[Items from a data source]
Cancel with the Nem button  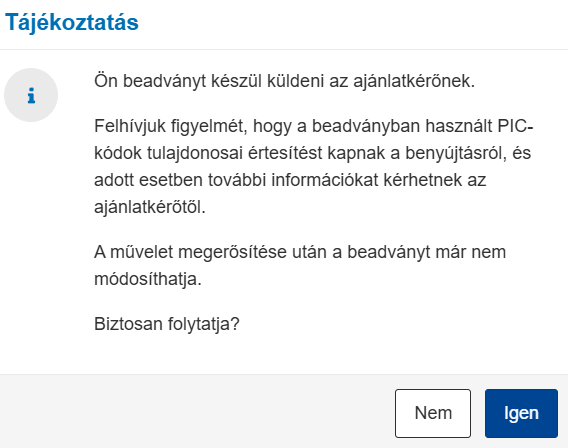coord(433,413)
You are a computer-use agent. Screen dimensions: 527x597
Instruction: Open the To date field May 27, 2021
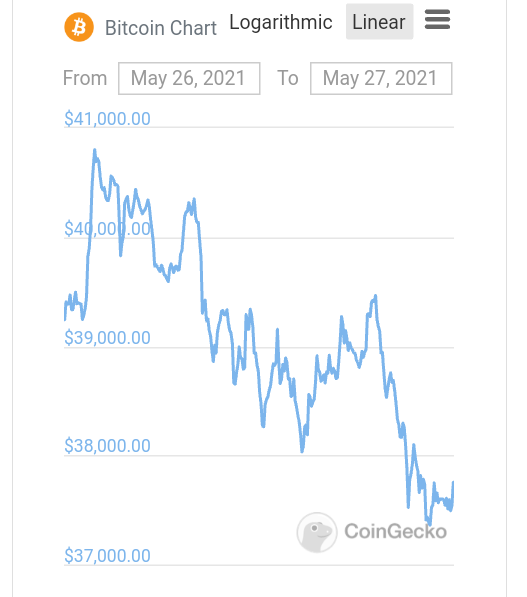(x=381, y=78)
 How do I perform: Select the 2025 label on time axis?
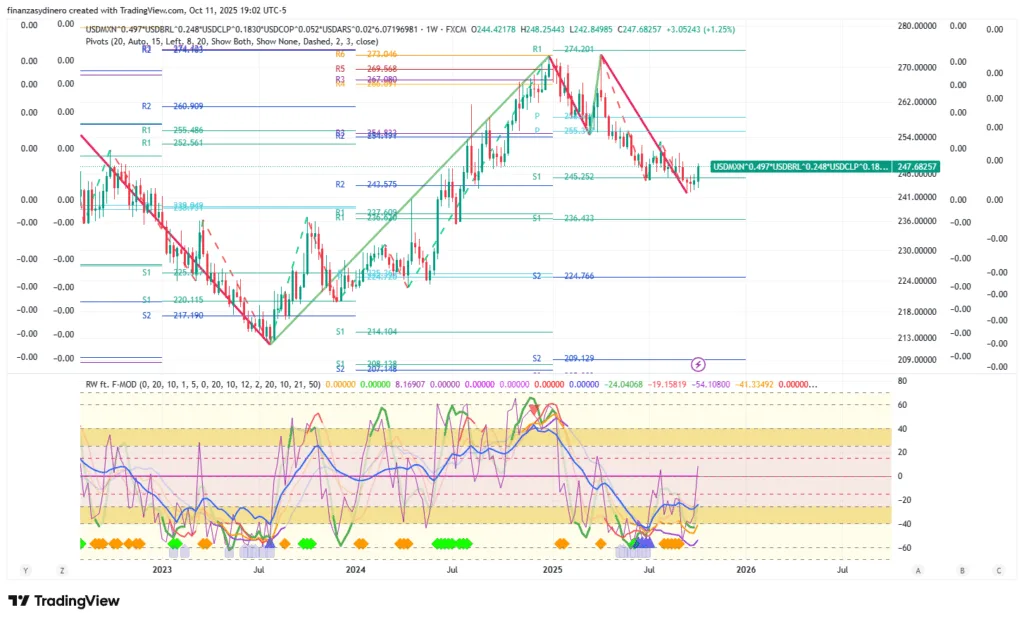tap(551, 570)
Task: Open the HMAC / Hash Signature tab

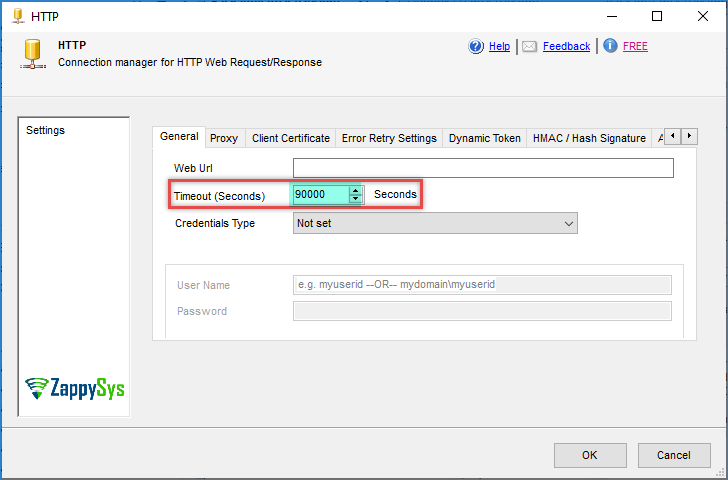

** Required action **
Copy exactly the lines from the line that has "You are a computer-use" through the last line of the entries above, inclusive, and no others. Pictures do not go in the copy.

** Final answer **
You are a computer-use agent. Screen dimensions: 527x597
Instruction: Open the To date field May 27, 2021
(x=381, y=78)
 How do I perform: Select the 2025 label on time axis?
tap(551, 570)
Task: Open the HMAC / Hash Signature tab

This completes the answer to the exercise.